IFComp 2008: Afflicted
Doug Egan brings us an investigation set in a restaurant in a seedy part of town. Spoilers follow the break.
This is more like it. From the very start, we have a nice juicy role to play: that of health inspector. Once you’ve observed a health code violation, you can use the “note” command to write about it in your notebook for points. This immediately provides an extra motivation to examine everything, and the game frequently rewards this urge: the restaurant is simply crawling with vividly-described filth and vileness. It’s like an inverse treasure hunt. The player perversely comes to look forward to finding descriptions that would be unpleasant in most other contexts, and is disappointed to examine something and find that it isn’t harboring mold or worse. It only takes something like 30 points to condemn the place, but I personally racked up 117.
One of the lessons this game has for us is that even a highly unpleasant environment can be a joy to explore if it’s detailed enough. I can think of any number of games that just tell us that a particular location is a “seedy dive” without going into detail about what that means. This is the first game I can think of that’s actually gone to the trouble of actually making a location feel run-down and unsanitary in depth. It’s kind of like what Hunter, in Darkness did for cave crawls.
So taken was I with this aspect of the game, in fact, that I kept on calmly observing things and taking notes even after I ushered in the second virtual chapter of the game by finding a severed foot in a soup cauldron. (I like to think I was acting in character. I imagine this health inspector as one who takes his job seriously.) There are no formal chapter divisions in this game, but there are several turning points, and this was the first of them for me — not an unexpected turn, given the author’s description of the game and the scrap of newspaper found outside, conveniently mentioning a person who went missing in the area, but a significant development in the plot nonetheless. The second turning point, less expected, was discovering that this is a vampire story, rather than just a mad killer story with hints of cannibalism.
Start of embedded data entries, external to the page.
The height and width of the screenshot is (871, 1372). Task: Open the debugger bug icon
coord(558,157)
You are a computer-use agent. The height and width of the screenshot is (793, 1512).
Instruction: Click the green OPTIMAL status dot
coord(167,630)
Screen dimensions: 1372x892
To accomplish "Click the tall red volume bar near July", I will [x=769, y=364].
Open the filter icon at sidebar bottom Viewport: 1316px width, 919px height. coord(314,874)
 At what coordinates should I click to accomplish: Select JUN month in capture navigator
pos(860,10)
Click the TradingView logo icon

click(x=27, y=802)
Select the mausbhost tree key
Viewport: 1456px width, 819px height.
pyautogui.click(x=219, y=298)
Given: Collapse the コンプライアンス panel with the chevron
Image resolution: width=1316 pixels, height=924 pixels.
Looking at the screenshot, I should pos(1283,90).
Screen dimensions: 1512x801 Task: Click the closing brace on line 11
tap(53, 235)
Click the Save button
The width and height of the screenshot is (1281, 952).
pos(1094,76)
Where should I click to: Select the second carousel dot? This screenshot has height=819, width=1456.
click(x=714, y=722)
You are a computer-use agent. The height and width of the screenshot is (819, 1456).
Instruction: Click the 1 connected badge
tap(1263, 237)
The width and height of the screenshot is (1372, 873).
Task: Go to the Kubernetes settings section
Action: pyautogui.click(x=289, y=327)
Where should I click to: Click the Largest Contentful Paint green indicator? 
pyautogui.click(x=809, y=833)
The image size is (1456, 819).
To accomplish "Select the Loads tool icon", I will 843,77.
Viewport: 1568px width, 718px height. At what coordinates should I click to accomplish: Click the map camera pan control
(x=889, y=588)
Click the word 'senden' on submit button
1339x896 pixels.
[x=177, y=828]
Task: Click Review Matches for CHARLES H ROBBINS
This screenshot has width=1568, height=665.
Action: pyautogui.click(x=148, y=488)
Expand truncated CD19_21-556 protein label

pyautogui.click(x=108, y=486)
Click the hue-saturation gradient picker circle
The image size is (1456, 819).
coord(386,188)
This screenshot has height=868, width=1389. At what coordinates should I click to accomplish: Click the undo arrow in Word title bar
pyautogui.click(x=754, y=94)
While that’s a progression of events that makes narrative sense, the game actually gives the player a great deal of freedom in how and when the turning points happen. You can discover the vampire side a lot earlier than I did, and can find hints of it even before finding any severed body parts. Alternately, you can find your first body part before even entering the restaurant. There are quite a few alternate endings, as well — only those where you destroy the vampires are considered “winning” by the author, but the non-winning endings are at least actual endings that complete the story. The game overall does a really nice job of balancing interactivity and narrative. Rather than making the story drive the player’s actions, it provides an environment that has a story implicit in it and lets you pursue that story as you will.